# Canon 70-200 L USM with 2x Extender



## germandude77 (Feb 22, 2009)

Hello Everyone 

I was just wondering what would be better. To get the 100-400 from Canon or to use the Canon 70-200 with an extender. I havent been able to test any of these lenses but I know that I would not stand the 100-400 push pull zoom. Most people say that using an extender makes IQ horrible. Also what about the Tamron or sigma 70-200. I will be using this for pictures in the Zoo and Portraits. I am using the Canon 40d. Feel free to put in photos!!


----------



## gsgary (Feb 22, 2009)

2X extenders don't work well on zoom lenses but work great on top quality primes, i was at a motorcycle event and a photographer friend of mine wanted to try my 300F2.8l i got to use his 100-400 and it was rubbish for fast moving sports but i believe it is good for wildlife i also tried a 2x on it and it was bad


----------



## davebmck (Feb 22, 2009)

As stated previously, teleconverters are best used with primes.  A lot of people have used a 1.4xTC with zoom lenses successfully, but you really need a high quality lens to use a 2xTC.

I have the Canon 100-400mm which I use primarily for wildlife and it is one of my favorite lens.  Don't worry about the push-pull zoom, you get used to that quickly.  BTW, you cannot use even a 1.4xTC with the 100-400.  It will not autofocus.


----------



## Prophet (Feb 22, 2009)

2x extenders won't work on f5.6 or slower lenses on crop bodies. 1.4x will work on F4. F8 doesn't allow enough light in for the autofocus system to work. It barely works on 1D 1.3x bodies. Supposedly only the center point will work for AF.

I got a (enroute) 200 f2.8 prime that I'm wanting to get extender for.

-JD-


----------



## uplander (Feb 22, 2009)

Canon's EF 70-200 f/2.8 actually works very well with both the 1.4 and 2x TC's, Its a pain in the a$$ swapping them quickly tho to get the shot sometimes. The 100-400 is a very nice wildlife lens and pretty decent sports lens when the light is good. BTW a Kenko Pro 300 DG 1.4x will work with the 100-400 but auto focus will be slow. The push/pull is not a problem.

I always like to recomend the 100-400 as a first wildlife lens. After learning to use this lens you will have a better idea of what you want to spend your money in the future. 

My expirience is that most people who buy the 100-400 tend to keep them even if they move up to expensive primes.
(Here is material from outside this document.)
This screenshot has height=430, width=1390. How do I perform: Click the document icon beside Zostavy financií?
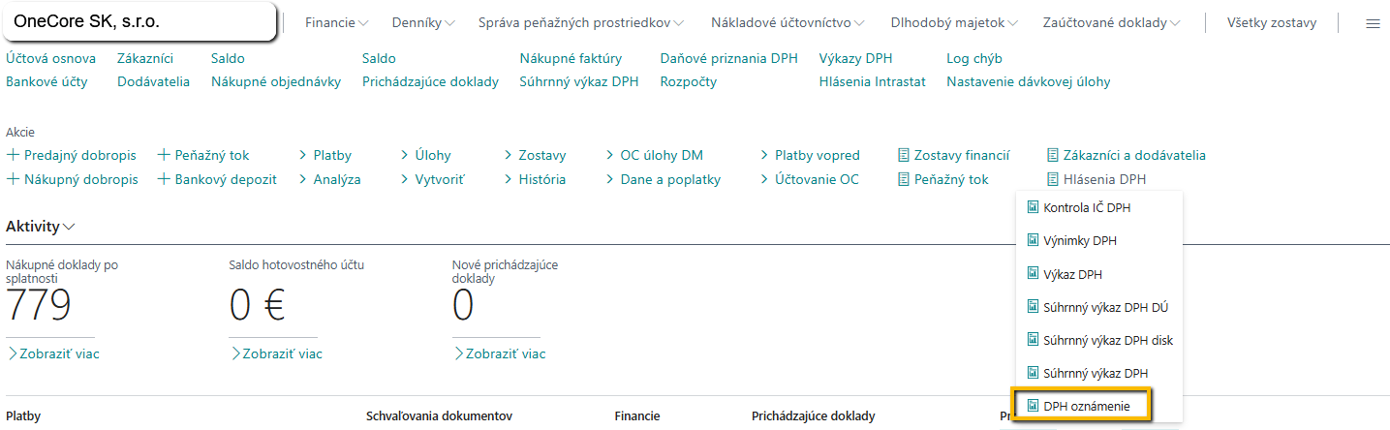[904, 155]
The 70-200 f/2.8 is a fantastic portrait lens.
There are 4 models of  the Canon 70-200, did not specify which one you were thinking of.


----------



## davebmck (Feb 22, 2009)

For Canon cropped sensor bodies you can not use *any* teleconverter on a lens with a max aperture of less than f/4.


----------



## davebmck (Feb 22, 2009)

uplander said:


> BTW a Kenko Pro 300 DG 1.4x will work with the 100-400 but auto focus will be slow. The push/pull is not a problem.
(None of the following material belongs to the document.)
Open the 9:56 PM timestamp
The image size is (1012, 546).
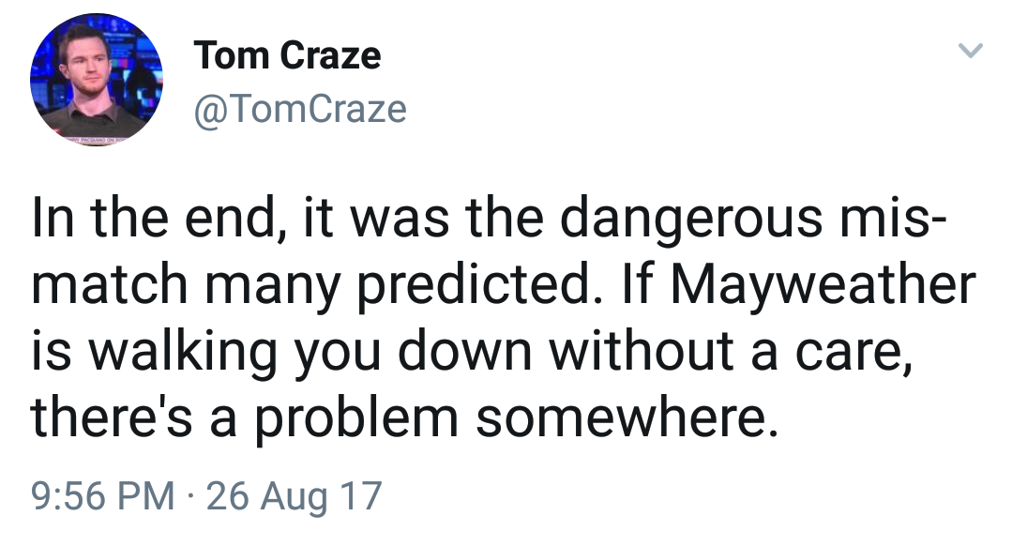click(x=102, y=495)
This may have worked for you, but I would not recommend it.  If the camera can detect that the aperture is less than f/4 it will not even try to AF.  I tried the Canon 1.4 with my 100-400 and even did the tape mod to keep the aperture from being communicated to the camera.  The lens would try to AF, but even in good light it mostly hunted and rarely would AF.  That's a good way to burn out your AF motor.


----------



## uplander (Feb 22, 2009)

davebmck said:


> This may have worked for you, but I would not recommend it. If the camera can detect that the aperture is less than f/4 it will not even try to AF. I tried the Canon 1.4 with my 100-400 and even did the tape mod to keep the aperture from being communicated to the camera. The lens would try to AF, but even in good light it mostly hunted and rarely would AF. That's a good way to burn out your AF motor.


 
Your knowledge is from using a canon tc. The kenko works without taping pins or any mods. In decent light the hunting is minimal. I wouldn't reccomend it in low light situations. IQ suffers too as with any TC.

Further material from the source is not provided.